Reputation: 29
There is an arbitrary hash and a merkle root. Actually the question itself is how to find out if the desired hash is part of the merkle root? Without looking up the tree, exactly was our hash previously included in the merkle root or not?
Is there a way to reduce all hashes to one hash and check if the one we are looking for is in the final hash?
Upvotes: 2
Views: 365
Reputation: 1176
Merkle tree hash is generated like this.
let the data array to be hashed are : [ M, E, R, K, L, E, T, R, E, E ]. then steps to generate merkle root hash:
Step 1: generate merkle tree root in pair of 2's. e.g. hash(M,E), hash(R,K), etc
Step 2: hash those hashes in pair of 2-2. e.g. hash ( hash ( M, E ), hash (R , C) ), etc.
step n: the above hashing method is followed till pairs finish and final hash is generated, known as merkle root hash.
now your doubt comes, how you get to know if a hash or data is part of merkle tree or not.
to get to know this, you need all other hashes or data. e.g. if you want to know hash ( M,E ) is part of this merkle tree then u need anyone of these data:-
option 1: final merkle root hash && hash(R,C),hash(L,E),hash(T,R),hash(E,E).
in option 1, you need to generate merkle root with given data, if root come correct, ur data/hash is correct.

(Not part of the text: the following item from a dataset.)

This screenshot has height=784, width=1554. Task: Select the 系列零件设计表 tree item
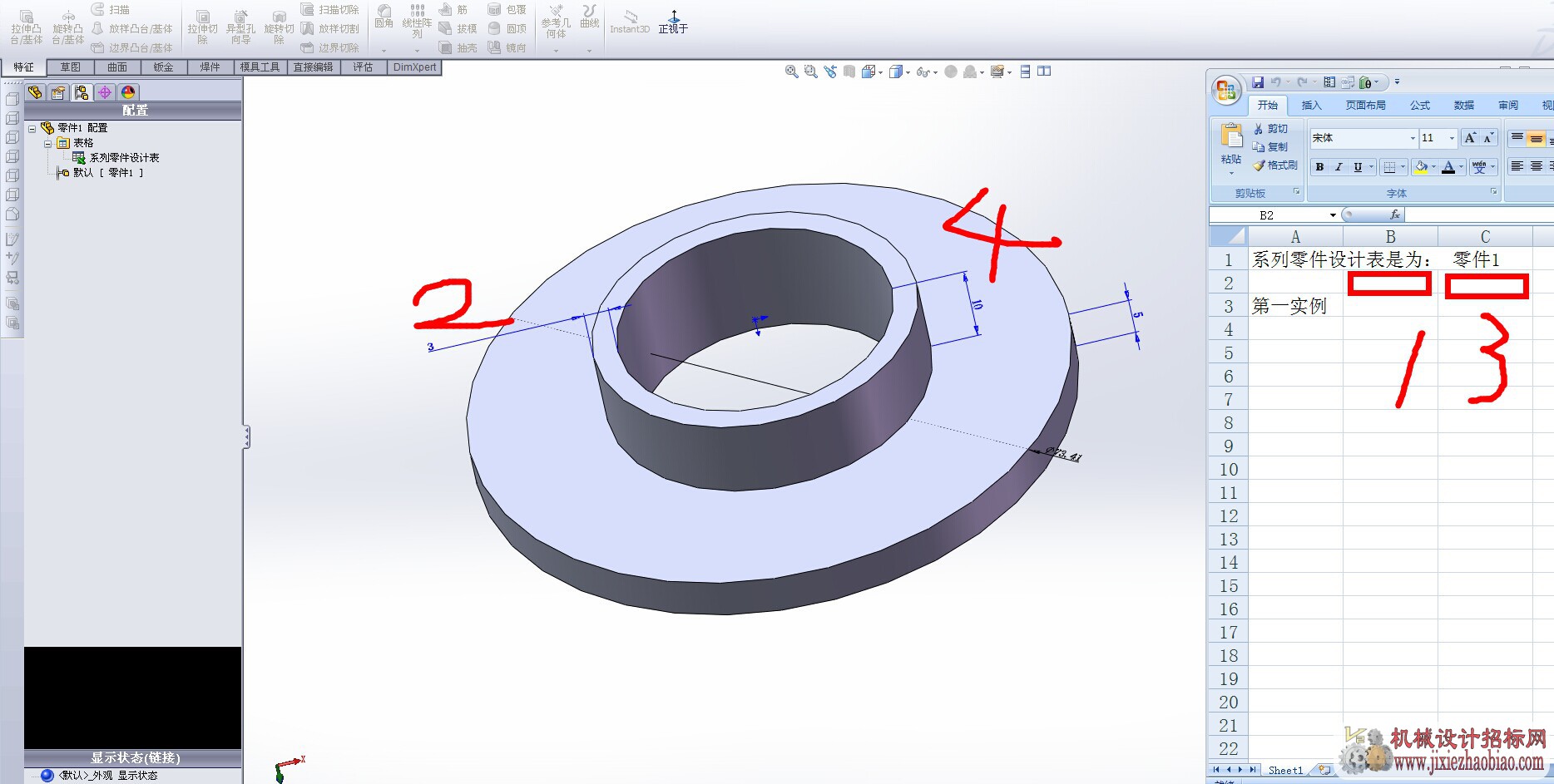point(124,158)
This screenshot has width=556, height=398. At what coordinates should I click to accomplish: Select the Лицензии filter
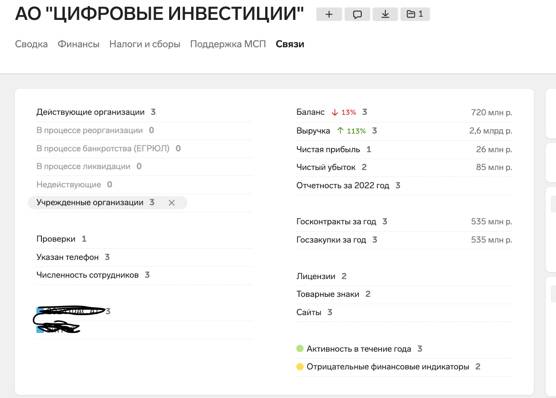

option 2: final merkle root hash && hash(R,K), hash(hash(L,E),hash(T,R)),hash(E,E)
option 3: etc.
in short to check weather a data is part of merkle tree u need to complete the tree, if you do not have data, or first hashes of data, you need the hashes which complete the tree, e.g. which can generate final hash of merkle tree.
Upvotes: 0
Reputation: 19546
No, it is not possible to see if the hash you are looking for is "inside" or "part of" the final hash of the merkle-tree. Hash functions are designed that way that you cannot simply get the original input, which went into the hash function. This include the sub hashes from the lower merkle-tree nodes.